Depuis plus de deux ans l’Etat de Californie est en virtuelle banqueroute et les fonctionnaires de UC ont vu leur salaire diminué de 40 %, ce qui se traduit dans les faits par trois jours travaillés et rémunérés et deux jours travaillés mais non rémunérés. Mon amie est depuis bien longtemps propriétaire de sa petite maison sur McLellan Drive, à la limite de Santa Monica et elle n’a plus de prêts à rembourser, mais elle me disait il y à quelques jours que la situation est tendue pour ne pas dire à la limite de l’explosion sociale.

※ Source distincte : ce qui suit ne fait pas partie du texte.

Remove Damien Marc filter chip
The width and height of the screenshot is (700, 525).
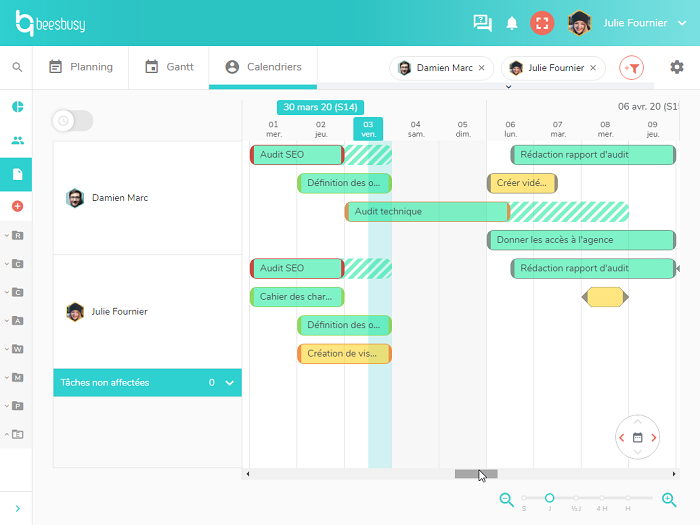(481, 68)
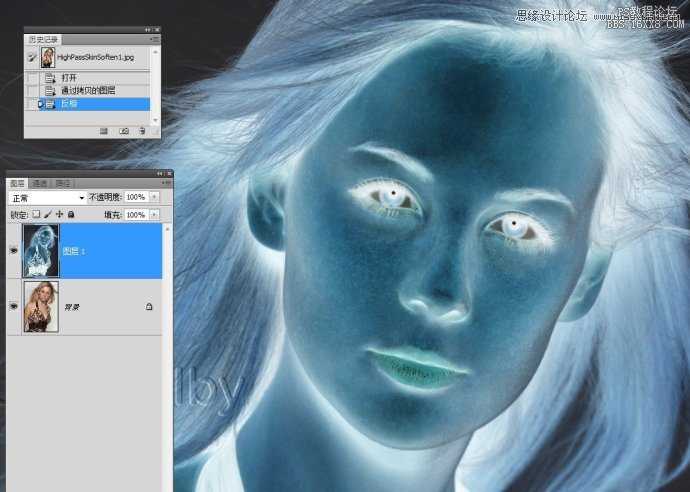Toggle visibility of the 背景 layer
Image resolution: width=690 pixels, height=492 pixels.
coord(14,307)
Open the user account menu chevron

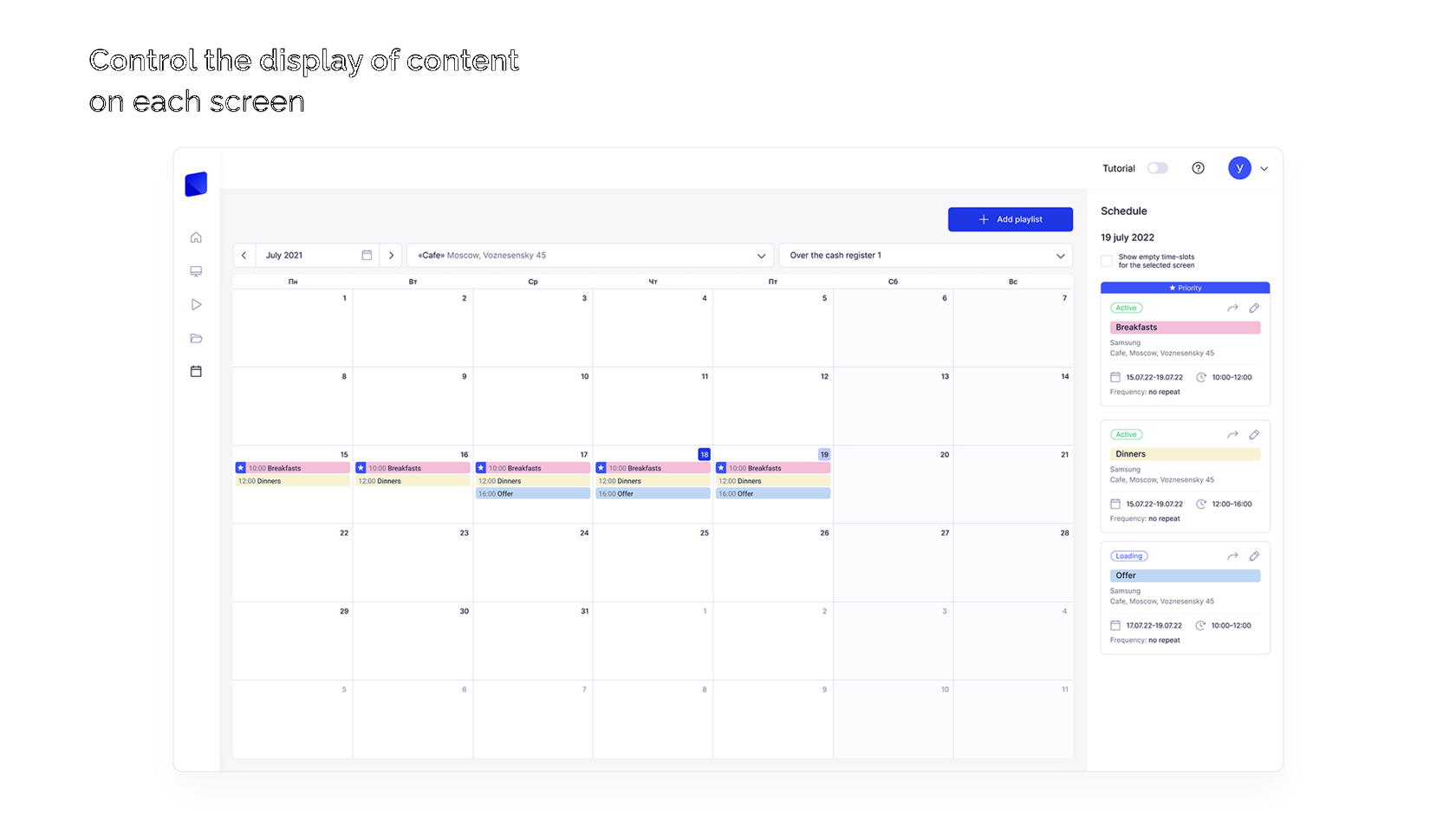[1264, 169]
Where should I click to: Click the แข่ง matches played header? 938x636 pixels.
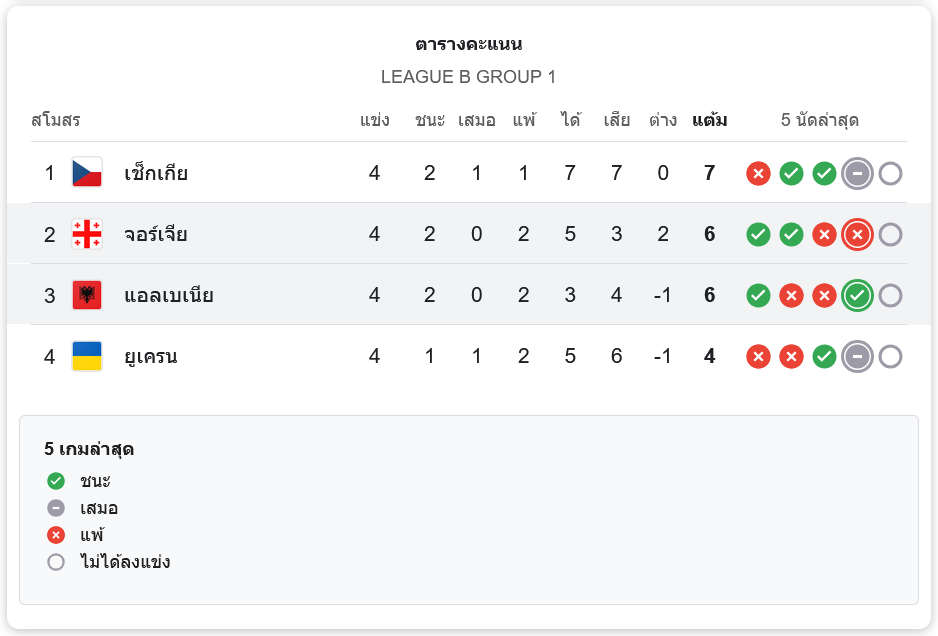point(375,121)
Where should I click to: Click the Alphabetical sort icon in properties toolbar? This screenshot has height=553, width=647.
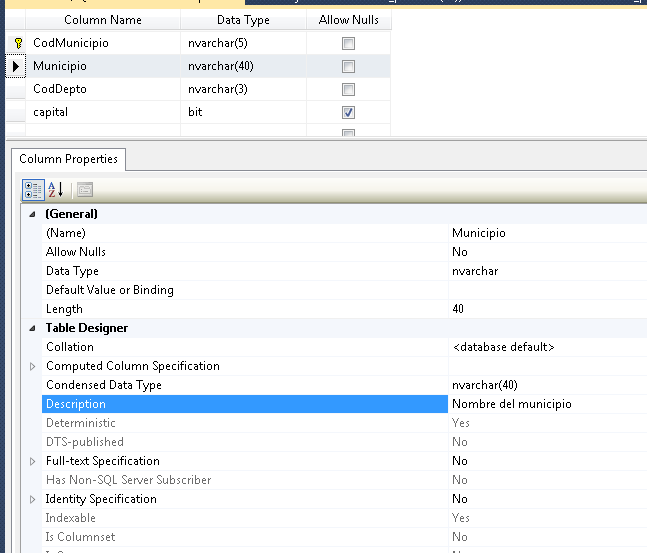tap(56, 189)
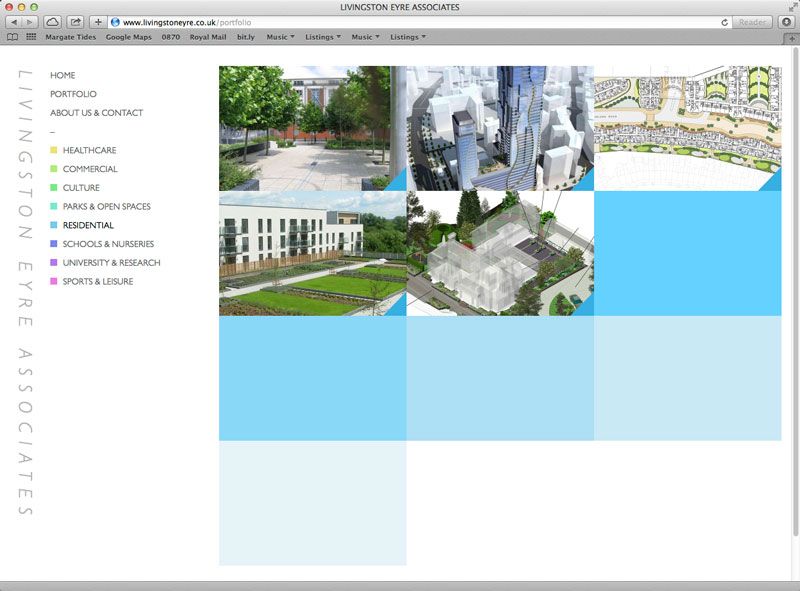
Task: Open the skyscraper model project thumbnail
Action: [x=500, y=127]
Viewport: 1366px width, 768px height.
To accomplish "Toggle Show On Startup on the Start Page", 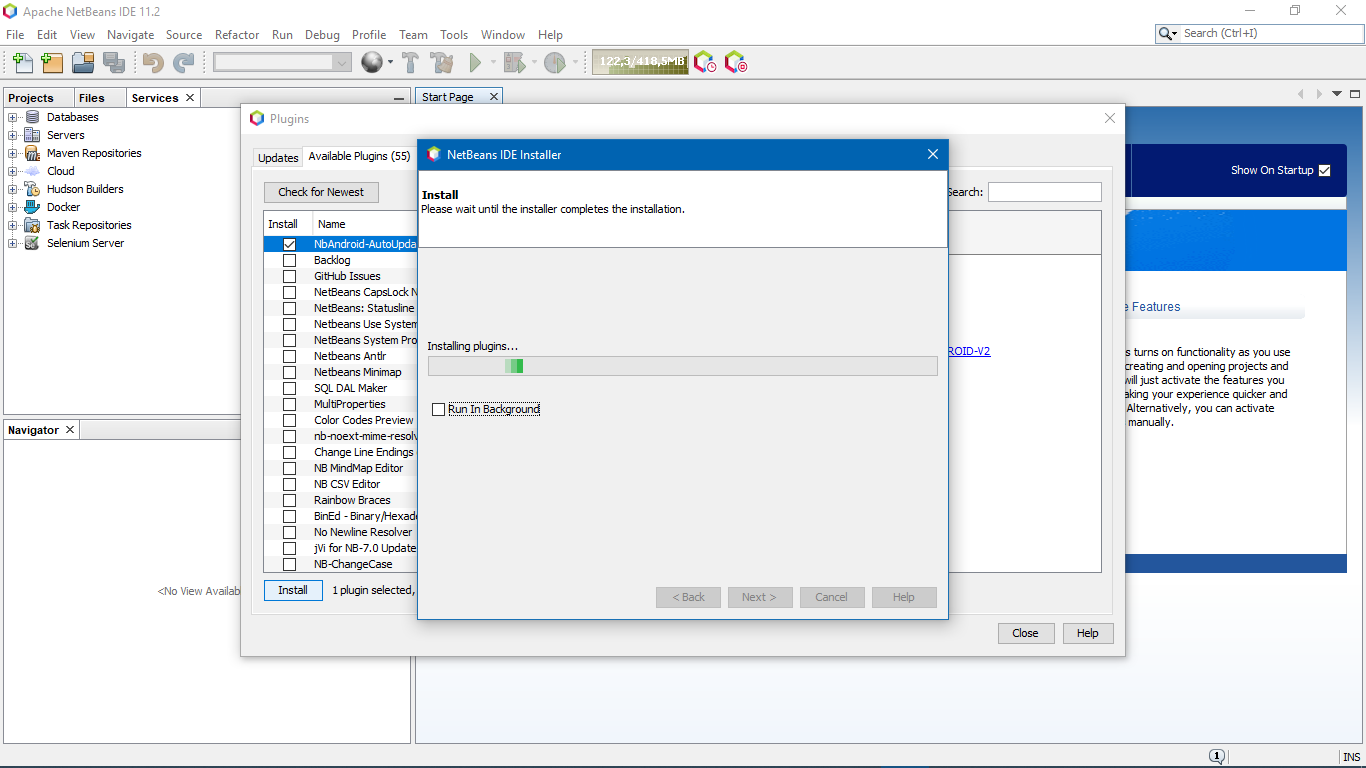I will (x=1325, y=170).
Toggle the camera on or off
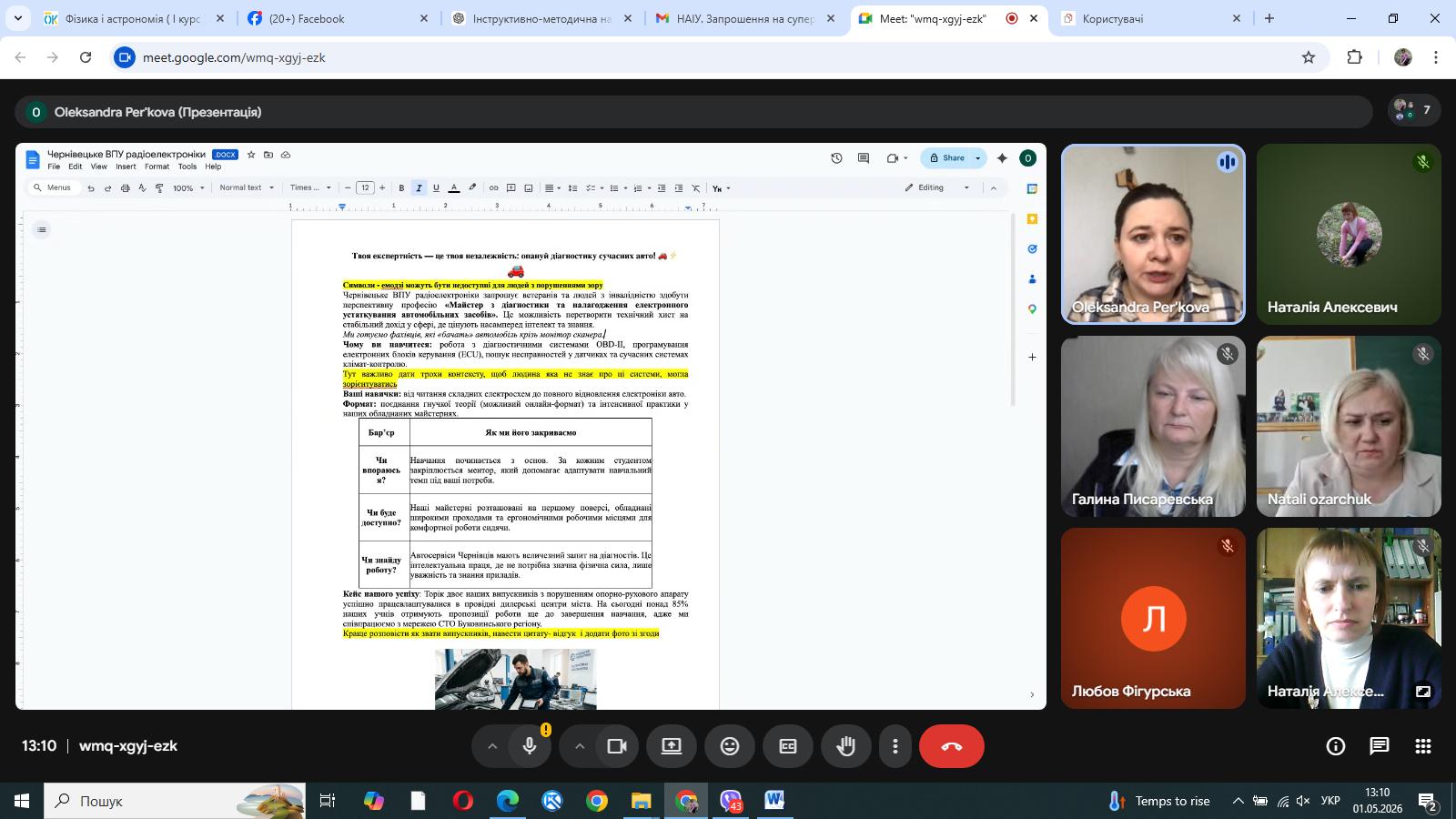This screenshot has height=819, width=1456. pyautogui.click(x=617, y=746)
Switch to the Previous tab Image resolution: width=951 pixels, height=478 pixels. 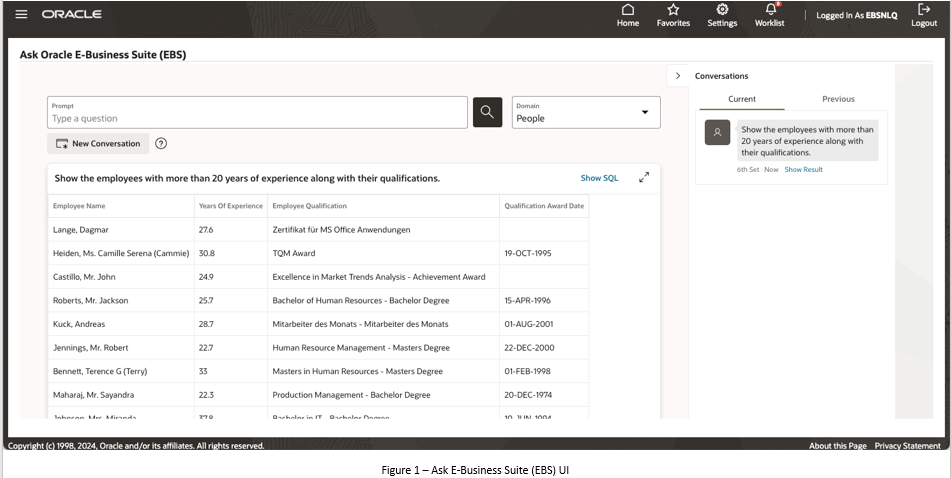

Je souligne que la Californie abrite trois des plus grandes capitalisations boursières du monde : Google, Microsoft et bientôt Facebook… A l’échelle du monde, la Californie serait la septième puissance économique mondiale !
Les sacrifices des grecs, c’est des cacahuètes , tous les californiens se serrent la ceinture depuis trois ans. Les grecs ne payent pas d’impôts fonciers ni de taxes d’habitation, les armateurs sont exonérés de taxes, les militaires ne payent pas d’impôts (je rêve) et l’Eglise, le plus gros propriétaire terrien de la Grèce est exonéré d’impôts sur les locations des terrains agricoles.
Enfin la Grèce, qui a poussé la paranoïa à son maximum, continue à acheter des armes …
Des Grecs émigrent en Californie parce que malgré tout, la vie y est un peu meilleure.
Il faut relativiser et que les Allemands comme les Français prennent conscience que nous avons tous contribué au désastre grec que tous les contribuables européens finiront par payer en leur vendant des armes sans scrupule et en acceptant que ce pays fasse partie de la zone euro pour des considérations purement politiques et stratégiques.
Quel gâchis !
Je n’ai pas « sévi » à UCLA. On m’a attribué par amitié de statut de « chercheur associé » du centre « Human Complex Systems », qui a disparu depuis, victime des coupes budgétaires.
Et allez…! À qui aura le plus longtemps la tête sous l’eau ! ‘tain c’est un concours de souffrance ? Lamentable.
Les malheurs des autres sont toujours beaucoup plus supportables, c’est bien connu.